Exercise details
Please answer these from the article on self-assembling microwires below, one line each:
(a) What size range does the article give for the colloidal nanoparticles?
(b) Which chemical is named as one the microwire sensors can detect?
(c) What metal were the nanoparticles made of in the team's work?

Passage

------------------------------------------------------------

Wiring electrical circuits by self-assembly

A study initiated by a North Carolina State University chemical engineer has discovered a new method of growing microscopic wires that can conduct electricity in a liquid environment.

The research by Dr. Orlin Velev and four colleagues shows that colloidal nanoparticles - dispersed particles ranging in size from 15 to 30 nanometres - can spontaneously self-assemble into wires when placed under the force of an alternating (AC) electric field, a process known as dielectrophoresis. The microwires are about a micrometre, or one-millionth of a metre, in diameter, and up to a few millimetres long. The formation of these microwires can be controlled and used in rudimentary electrical circuits.

Making electrical circuits in wet environments may lead to a host of bioelectrical uses, such as providing electrical connections to living cells and tissues. There's no need for organic liquids or special solutions as the process can be accomplished in small amounts of water. Moreover, microwires will spontaneously connect to a conductive element - some carbon paint, for instance - that is placed in the wet environment. Eventually, it is expected that microwires will be used to connect living cells to electrodes.

Velev and his colleagues have already shown that spontaneously self-assembling microwires can be used as sensors to detect certain chemicals, like cyanide. Velev said the process will advance the field of electrical detection, which could supplant optical detectors.

The discovery caught Velev and his colleagues by surprise. 'Nothing was expected to happen with waterborne metallic nanoparticles in the AC electric field because the force between these tiny particles is so small,' he said. In fact, using just two particles would not lead to assembly. Many particles are needed for wire growth to take place in a collective effort, unlike the simple chaining in organic liquids observed previously.

'When you miniaturise things, self-assembly is important,' Velev said. 'With dielectrophoresis, there is no chemical reaction, no need for soldering, and the electrical connections are made spontaneously.'

The research showed that microwires that burn out due to higher currents or other factors spontaneously repair to form a new connection. Also, microwires stay intact when current is switched off, preserving the self-assembled circuits.

Velev and his colleagues used gold nanoparticles which are essentially inert and benign. He said silver, platinum, a variety of other metals and possibly carbon could also be used successfully in dielectrophoretic assembly.

The research will be continued at NC State as part of Velev's scientific program.

------------------------------------------------------------

Supplied data
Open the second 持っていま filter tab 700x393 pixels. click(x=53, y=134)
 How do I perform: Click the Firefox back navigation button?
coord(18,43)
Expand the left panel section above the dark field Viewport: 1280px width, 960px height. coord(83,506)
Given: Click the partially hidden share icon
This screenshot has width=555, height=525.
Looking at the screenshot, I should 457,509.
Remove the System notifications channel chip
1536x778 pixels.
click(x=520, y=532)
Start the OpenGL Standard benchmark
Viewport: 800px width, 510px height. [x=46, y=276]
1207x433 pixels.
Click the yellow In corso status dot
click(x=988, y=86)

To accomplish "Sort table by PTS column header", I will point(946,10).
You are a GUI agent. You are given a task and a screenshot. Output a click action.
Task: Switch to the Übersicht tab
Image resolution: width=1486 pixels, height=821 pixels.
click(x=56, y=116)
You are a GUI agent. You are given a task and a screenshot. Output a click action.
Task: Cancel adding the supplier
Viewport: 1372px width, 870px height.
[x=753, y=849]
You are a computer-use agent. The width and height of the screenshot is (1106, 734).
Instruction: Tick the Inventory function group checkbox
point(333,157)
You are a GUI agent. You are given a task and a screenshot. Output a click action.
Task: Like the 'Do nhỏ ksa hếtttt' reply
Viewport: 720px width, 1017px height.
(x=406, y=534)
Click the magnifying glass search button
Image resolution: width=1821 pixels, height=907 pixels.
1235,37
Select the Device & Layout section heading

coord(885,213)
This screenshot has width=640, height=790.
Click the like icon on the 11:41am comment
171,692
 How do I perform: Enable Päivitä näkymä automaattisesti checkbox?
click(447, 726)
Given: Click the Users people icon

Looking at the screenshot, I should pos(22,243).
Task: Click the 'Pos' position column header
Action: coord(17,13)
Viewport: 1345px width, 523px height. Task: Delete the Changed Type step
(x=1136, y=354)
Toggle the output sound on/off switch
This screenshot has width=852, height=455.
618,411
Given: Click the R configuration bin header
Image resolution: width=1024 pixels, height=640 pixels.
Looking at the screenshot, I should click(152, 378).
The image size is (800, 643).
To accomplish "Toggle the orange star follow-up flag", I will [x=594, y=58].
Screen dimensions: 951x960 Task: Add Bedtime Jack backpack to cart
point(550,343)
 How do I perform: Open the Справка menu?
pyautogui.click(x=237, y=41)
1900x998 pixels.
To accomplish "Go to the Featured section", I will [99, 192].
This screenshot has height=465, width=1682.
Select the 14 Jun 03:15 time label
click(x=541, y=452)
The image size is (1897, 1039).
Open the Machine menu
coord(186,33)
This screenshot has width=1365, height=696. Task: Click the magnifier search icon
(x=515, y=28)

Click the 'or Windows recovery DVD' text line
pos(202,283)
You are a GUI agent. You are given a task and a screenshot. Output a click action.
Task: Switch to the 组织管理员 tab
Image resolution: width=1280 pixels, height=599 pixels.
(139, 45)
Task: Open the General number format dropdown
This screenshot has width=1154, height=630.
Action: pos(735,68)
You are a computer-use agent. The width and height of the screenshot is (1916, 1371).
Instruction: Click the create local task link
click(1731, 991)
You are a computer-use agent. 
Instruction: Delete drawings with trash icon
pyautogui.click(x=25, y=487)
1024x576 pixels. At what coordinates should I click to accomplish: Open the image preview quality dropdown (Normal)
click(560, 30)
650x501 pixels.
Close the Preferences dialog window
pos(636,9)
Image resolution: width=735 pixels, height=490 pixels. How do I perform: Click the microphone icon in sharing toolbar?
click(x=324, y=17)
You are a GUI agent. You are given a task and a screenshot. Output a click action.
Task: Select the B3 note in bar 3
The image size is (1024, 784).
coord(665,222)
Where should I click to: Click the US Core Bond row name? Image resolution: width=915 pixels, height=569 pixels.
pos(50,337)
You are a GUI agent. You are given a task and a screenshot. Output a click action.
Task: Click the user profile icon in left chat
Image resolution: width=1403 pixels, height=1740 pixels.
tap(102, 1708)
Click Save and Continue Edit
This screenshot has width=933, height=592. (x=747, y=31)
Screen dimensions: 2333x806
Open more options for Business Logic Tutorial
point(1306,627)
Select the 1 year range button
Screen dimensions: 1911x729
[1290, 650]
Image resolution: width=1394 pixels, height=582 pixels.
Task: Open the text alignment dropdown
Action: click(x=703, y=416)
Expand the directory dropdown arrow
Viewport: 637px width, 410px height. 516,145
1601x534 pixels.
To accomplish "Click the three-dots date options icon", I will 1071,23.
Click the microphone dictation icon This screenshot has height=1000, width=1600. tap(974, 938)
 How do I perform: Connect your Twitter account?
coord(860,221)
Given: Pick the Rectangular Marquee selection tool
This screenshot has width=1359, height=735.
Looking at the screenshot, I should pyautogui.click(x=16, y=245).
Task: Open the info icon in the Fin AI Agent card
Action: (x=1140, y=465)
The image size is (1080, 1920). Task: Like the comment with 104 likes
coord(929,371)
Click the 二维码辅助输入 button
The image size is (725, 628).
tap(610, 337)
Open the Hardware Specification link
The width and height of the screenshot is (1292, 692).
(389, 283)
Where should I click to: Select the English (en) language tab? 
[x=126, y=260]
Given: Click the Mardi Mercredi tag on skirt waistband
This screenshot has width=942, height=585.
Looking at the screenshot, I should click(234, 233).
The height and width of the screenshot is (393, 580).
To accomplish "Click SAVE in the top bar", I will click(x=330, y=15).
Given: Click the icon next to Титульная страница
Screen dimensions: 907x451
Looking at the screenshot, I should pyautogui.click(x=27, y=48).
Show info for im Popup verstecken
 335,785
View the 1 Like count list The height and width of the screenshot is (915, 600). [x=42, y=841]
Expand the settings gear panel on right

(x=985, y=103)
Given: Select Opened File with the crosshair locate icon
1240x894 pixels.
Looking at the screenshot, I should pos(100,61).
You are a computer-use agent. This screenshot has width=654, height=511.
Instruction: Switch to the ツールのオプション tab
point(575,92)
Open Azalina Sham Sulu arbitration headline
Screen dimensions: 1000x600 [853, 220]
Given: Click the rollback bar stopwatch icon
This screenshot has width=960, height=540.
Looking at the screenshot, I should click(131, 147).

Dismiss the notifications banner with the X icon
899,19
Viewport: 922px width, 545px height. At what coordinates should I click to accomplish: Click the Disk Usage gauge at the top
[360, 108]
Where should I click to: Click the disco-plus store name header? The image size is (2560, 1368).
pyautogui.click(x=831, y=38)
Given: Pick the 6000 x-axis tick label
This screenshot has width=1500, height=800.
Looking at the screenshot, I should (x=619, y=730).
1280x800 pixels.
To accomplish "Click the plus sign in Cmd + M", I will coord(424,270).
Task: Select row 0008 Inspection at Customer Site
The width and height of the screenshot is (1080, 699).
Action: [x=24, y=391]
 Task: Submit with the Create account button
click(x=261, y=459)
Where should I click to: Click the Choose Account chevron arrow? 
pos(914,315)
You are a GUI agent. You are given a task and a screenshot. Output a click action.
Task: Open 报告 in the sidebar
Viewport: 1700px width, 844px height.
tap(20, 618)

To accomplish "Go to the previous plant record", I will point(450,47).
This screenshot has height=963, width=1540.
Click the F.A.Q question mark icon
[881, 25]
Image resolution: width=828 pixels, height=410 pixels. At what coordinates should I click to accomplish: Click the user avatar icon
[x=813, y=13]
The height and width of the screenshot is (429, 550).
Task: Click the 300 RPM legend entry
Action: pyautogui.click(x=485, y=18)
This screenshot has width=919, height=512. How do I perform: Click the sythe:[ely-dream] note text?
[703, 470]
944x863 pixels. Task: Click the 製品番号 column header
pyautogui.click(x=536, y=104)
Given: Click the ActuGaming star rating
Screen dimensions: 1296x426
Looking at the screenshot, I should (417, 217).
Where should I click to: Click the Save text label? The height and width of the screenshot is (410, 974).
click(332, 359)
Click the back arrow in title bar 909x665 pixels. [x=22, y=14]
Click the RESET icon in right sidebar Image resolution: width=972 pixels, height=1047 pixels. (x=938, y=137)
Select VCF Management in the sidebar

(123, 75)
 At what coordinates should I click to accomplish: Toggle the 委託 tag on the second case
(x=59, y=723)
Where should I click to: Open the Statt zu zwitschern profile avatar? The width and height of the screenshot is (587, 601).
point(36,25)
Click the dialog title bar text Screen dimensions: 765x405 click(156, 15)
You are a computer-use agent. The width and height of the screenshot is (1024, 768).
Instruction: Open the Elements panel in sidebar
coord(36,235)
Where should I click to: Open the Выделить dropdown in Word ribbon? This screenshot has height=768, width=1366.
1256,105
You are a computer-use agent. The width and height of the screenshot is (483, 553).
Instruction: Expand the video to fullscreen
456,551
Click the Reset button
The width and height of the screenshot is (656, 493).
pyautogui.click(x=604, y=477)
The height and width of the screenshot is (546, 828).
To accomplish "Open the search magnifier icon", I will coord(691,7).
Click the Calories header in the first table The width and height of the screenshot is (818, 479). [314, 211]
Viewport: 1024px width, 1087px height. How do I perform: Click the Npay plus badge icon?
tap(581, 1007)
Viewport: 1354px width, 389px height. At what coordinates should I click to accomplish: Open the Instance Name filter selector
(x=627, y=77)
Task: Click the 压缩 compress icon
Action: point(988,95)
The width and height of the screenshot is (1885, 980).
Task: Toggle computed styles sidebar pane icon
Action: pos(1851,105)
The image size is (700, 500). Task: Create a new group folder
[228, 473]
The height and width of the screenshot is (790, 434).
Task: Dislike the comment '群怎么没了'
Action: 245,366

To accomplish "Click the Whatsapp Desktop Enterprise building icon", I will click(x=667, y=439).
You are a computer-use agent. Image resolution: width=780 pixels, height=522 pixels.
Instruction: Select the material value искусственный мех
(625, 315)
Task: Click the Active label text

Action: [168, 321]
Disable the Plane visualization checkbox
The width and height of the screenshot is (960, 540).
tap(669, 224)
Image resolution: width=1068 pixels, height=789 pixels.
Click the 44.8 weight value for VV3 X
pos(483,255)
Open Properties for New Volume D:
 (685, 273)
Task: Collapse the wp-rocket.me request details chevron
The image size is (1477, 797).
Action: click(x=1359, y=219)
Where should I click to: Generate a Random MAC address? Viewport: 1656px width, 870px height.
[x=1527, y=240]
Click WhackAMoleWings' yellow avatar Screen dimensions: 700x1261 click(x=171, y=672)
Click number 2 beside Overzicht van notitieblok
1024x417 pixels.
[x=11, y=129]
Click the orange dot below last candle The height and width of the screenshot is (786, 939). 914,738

------------------------------------------------------------

Response to this exercise
(a) 15 to 30 nanometers
(b) Cyanide
(c) Gold